Ce discours est notamment relayé par René Aust, député européen du parti d’extrême droite allemand AfD, lorsqu’il affirme : « Les possibilités de surveillance des citoyens par les États se sont accrues dans le monde entier. […] C’est pourquoi les cryptomonnaies comme le bitcoin connaissent un tel essor. » Une pensée qui rejoint le courant cyberlibertarien, où la liberté équivaut à une dérégulation totale de l’internet, contre un gouvernement jugé oppresseur.
Diabolisation
Derrière cette approche maximaliste, se profilent aussi des tendances conspirationnistes, qui diabolisent les banques centrales comme des institutions financières despotiques et spoliatrices. Pour leurs adeptes, les cryptos sont un moyen de résistance face à une supposée tyrannie économique.

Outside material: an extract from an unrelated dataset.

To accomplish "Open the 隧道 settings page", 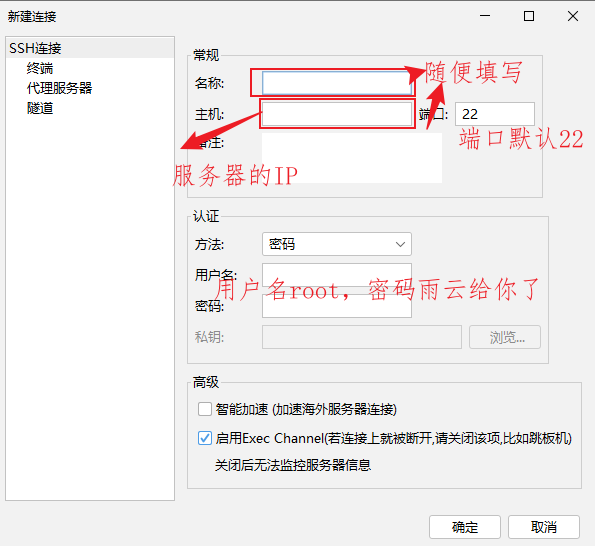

Sarah Knafo, députée européenne du parti français Reconquête ! d’Éric Zemmour, justifie d’ailleurs la valeur de la crypto en ces termes : « Il est temps de dire non aux tentations totalitaires de la Banque centrale européenne, qui veut imposer un euro numérique entièrement de sa main. »
Cette paranoïa rejoint les tropismes de l’extrême droite américaine, promouvant à tout-va la décentralisation. Celle-ci doit permettre de s’affranchir du gouvernement et de toute contribution fiscale pour faire advenir l’ère d’un individualisme outrancier. Ainsi, rien d’étonnant à ce que l’extrême droite s’empare de cette industrie, puisque celle-ci s’inscrit dans un héritage économique réactionnaire. En cela, les cryptos ne sont pas seulement un outil de transaction numérique, mais participent d’une certaine conception du monde.
De là émerge une question : celle de la crypto comme nouvel argument électoral pour les conservateurs. En 2024, une étude menée par la plateforme d’échanges de cryptomonnaies Gemini a conclu que 18 % des Français détenaient des cryptomonnaies, soit 12 millions de personnes. Ces détenteurs sont souvent des hommes jeunes, issus de la classe moyenne. Or il s’agit désormais d’une population que parvient à séduire le RN, selon la dernière étude menée par Ipsos sur la sociologie des électorats en 2024.
Marieke Flament, ancienne dirigeante de projets crypto majeurs (Circle, NEAR), dénonçait d’ailleurs dans le média Big Whale la « stratégie crypto de l’extrême droite », qui œuvrerait pour capter « la démographie croissante des enthousiastes de la crypto en se positionnant comme les champions politiques de cette technologie ». Et d’alerter sur la nécessité d’une « conversation équilibrée » intégrant « les perspectives de toute la société », au-delà des récits extrémistes.
Reste à savoir si les cryptomonnaies peuvent réellement être pensées comme des outils technologiques de gauche, où la décentralisation équivaudrait à une véritable redistribution inclusive. Cette perspective, la journaliste Nastasia Hadjadji, autrice de No Crypto. Comment le bitcoin a envoûté la planète (Divergences, 2023), la conçoit avec réserve. Car, au-delà de leurs dysfonctionnements économiques, il s’agit aussi de supplanter leur creuset idéologique : une vision conservatrice et libertarienne, qui ne légitime que la force du marché, à rebours de toute délibération démocratique.